Listed Building – Category B
- Official name: South Beach, Town Hall including lamp standards
- Designated: 31 May 1984
- Reference no.: LB42136

= Troon Town Hall =

Municipal building in Troon, Scotland

Troon Town Hall is a municipal building in Ayr Street, Troon, Scotland. The structure, which serves as the meeting place of Troon Community Council, is a Category B listed building.

==History==
Following significant population growth, largely associated with Troon's status as an emerging sea port, the area became a police burgh in 1896. The burgh commissioners decided to commission a town hall in the early 20th century but implementation was delayed by the First World War: the site selected on the sea front, which was occupied by several large residential properties, was donated, together with a sum of £2,000 towards the cost of construction, by the Duke of Portland.

The new building was designed by James Miller in the Neo-Georgian style, built in red brick with stone dressings and was officially opened by the Duke of Portland on 28 October 1932. The design involved a symmetrical main frontage with nine bays facing onto Ayr Street; the central section of three bays, which slightly projected forward, featured a flight of steps leading up to a porch with Doric order columns supporting an entablature and a balcony. There was a French door in the central bay on the first floor, round headed windows in the other bays on the ground floor and sash windows in the other bays on the first floor. The bays in the central section were flanked by full-height pilasters supporting an entablature, a dentilled cornice and a balustrade while the outer sections featured dormer windows at roof level. Above the front door, a stone panel was installed depicting The Duke, a steam locomotive designed and built by George Stephenson for the Kilmarnock and Troon Railway.
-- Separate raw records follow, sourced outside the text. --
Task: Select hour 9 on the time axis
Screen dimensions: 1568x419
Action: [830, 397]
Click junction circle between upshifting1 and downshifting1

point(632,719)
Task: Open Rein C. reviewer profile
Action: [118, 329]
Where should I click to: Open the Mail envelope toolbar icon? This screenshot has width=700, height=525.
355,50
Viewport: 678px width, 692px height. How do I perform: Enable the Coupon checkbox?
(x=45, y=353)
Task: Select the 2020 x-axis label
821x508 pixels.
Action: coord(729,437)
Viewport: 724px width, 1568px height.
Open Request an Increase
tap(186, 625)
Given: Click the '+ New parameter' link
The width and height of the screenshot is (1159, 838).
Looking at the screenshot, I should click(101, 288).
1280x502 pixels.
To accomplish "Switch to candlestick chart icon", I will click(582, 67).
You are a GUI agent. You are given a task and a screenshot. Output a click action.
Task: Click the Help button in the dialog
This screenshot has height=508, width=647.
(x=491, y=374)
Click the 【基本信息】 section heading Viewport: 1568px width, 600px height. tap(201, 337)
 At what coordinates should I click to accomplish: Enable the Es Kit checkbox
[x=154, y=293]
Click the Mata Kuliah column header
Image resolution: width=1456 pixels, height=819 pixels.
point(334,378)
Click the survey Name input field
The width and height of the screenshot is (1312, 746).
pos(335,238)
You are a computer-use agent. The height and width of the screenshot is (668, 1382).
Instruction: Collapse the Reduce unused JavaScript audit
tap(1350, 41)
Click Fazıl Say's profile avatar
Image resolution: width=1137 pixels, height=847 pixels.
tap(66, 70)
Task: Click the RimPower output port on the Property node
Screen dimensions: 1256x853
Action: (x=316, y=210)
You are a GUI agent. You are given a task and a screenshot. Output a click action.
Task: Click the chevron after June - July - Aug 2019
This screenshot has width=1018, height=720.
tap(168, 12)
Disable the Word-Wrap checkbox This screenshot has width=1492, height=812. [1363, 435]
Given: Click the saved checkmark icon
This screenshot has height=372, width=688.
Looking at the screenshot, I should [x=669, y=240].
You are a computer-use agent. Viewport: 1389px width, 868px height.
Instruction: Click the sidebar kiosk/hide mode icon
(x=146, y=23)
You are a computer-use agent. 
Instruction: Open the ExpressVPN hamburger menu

Internally, the principal rooms were the double-height assembly hall and, at the rear, the concert hall, which was designed to seat 800 people.

In the 1940s, a site adjacent to the town hall which was occupied by another residential property, Ivy Cottage, was made available to the burgh council free of charge by the businessman, Sir Alexander Walker, who was chairman of the whisky business, John Walker & Sons. Ivy Cottage was demolished and a two-storey recreation hall was built on the site to a design by Richard Mervyn Noad and Alastair Frew Wallace and was opened as the "Walker Hall", in memory of Sir Alexander Walker, in 1975. The building continued to serve as the headquarters of the burgh council for much of the 20th century, but ceased to be the local seat of government when the enlarged Kyle and Carrick District Council was formed in 1975. The building was subsequently used for the delivery of local services by Kyle and Carrick District Council and, from 1996, by South Ayrshire Council, while the concert hall at the rear of the building continued to be used as an events venue. The town hall also became the meeting place of Troon Community Council.